Hydrocolloid supplier TIC Gums has launched a product designed to help xanthan gum dissolve more easily in water.
The food scientists at TIC Gums have created TIC Pretested Pre-Hydrated Ticaxan Xanthan Rapid 3, which they say allows manufacturers to add xanthan gum and xanthan gum blends in water without them being troubled by lumps.
"This was never possible before," said business manager Greg Andon. "Pre-Hydrated Ticaxan Xanthan Rapid 3 has tremendous value to our customers, because so many food manufacturers use xanthan and are looking for easier ways to incorporate it into their process."
Xanthan gum is one of the most versatile gums and is a common ingredient in sauces, dressings and marinades.

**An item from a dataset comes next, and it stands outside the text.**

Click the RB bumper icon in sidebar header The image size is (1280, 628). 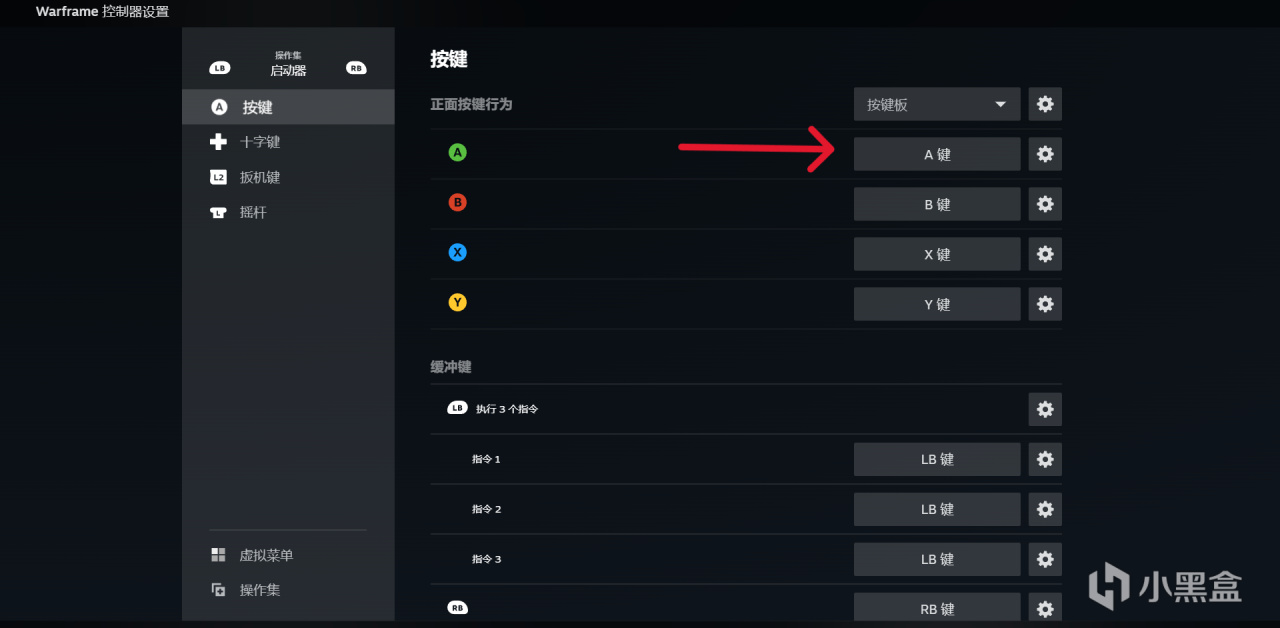coord(356,68)
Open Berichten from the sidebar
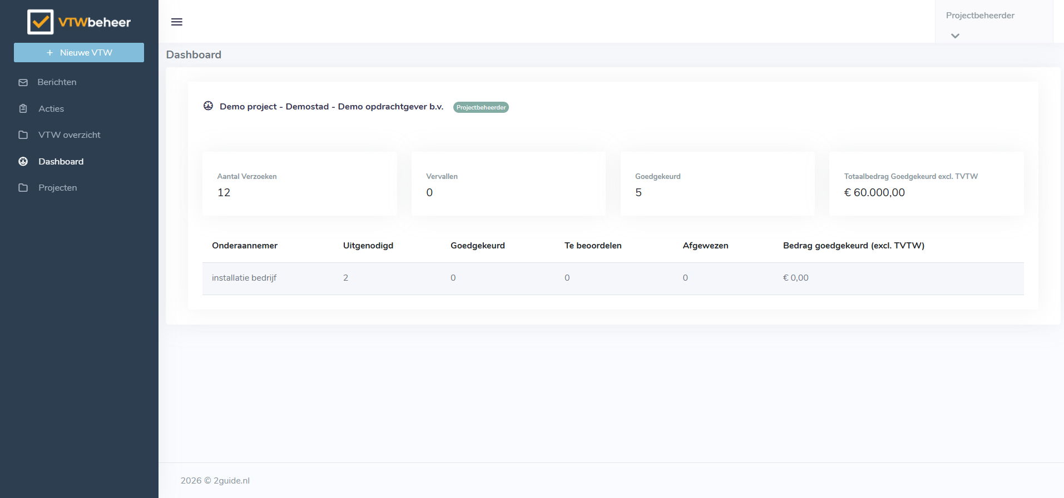Image resolution: width=1064 pixels, height=498 pixels. tap(57, 82)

However, food processors have encountered difficulties trying to dissolve xanthan in water-based systems and therefore faced slower processing times.
"This new gum is also effective in eliminating excess powder in the air during formulation because xanthan is the dustiest of gums and our process creates a less-dusty particle," said Andon.
The hydrocolloid xanthan gum, a high molecular weight polysaccharide widely used in food applications from salad dressings to beverages, is produced by fermentation of the bacteria Xanthomonas campestris.
With a total market value in the range of $303 million, xanthan volumes are approximately 40-50 million tons per year, of which about 60 percent is used in the food and pharmaceutical market.
Growth rates for xanthan gum are currently coming in at the higher end - 5 percent - of the generally lacklustre growth figures in the food ingredients industry.
"Xanthan is still one of the fastest growing hydrocolloids. Its versatility and, now its low price, make it a hydrocolloid of choice," said Dennis Seisun from market analysts IMR International.
Last year both CP Kelco, the number one supplier and recently acquired by JM Huber, and Rhodia, now part of Danisco, announced a price hike for xanthan gum, but according to Seisun, as a result of the recent Cargill, Staley and now Danisco entries into the xanthan market, it will be difficult for any price increases to stick.
In the late fifties scientists at the US Department of Agriculture discovered that the bacterium Xanthomonas campestris found on cabbage plants produces a polysaccaride with functional properties. The hydrocolloid can be used as a rheology control agent in aqueous systems and as a stabiliser for emulsions and suspensions.
In 1980, the EU approved xanthan gum under the E-number 415, some 11 years after the FDA cleared the high molecular weight polysaccharide as a food additive for the US market.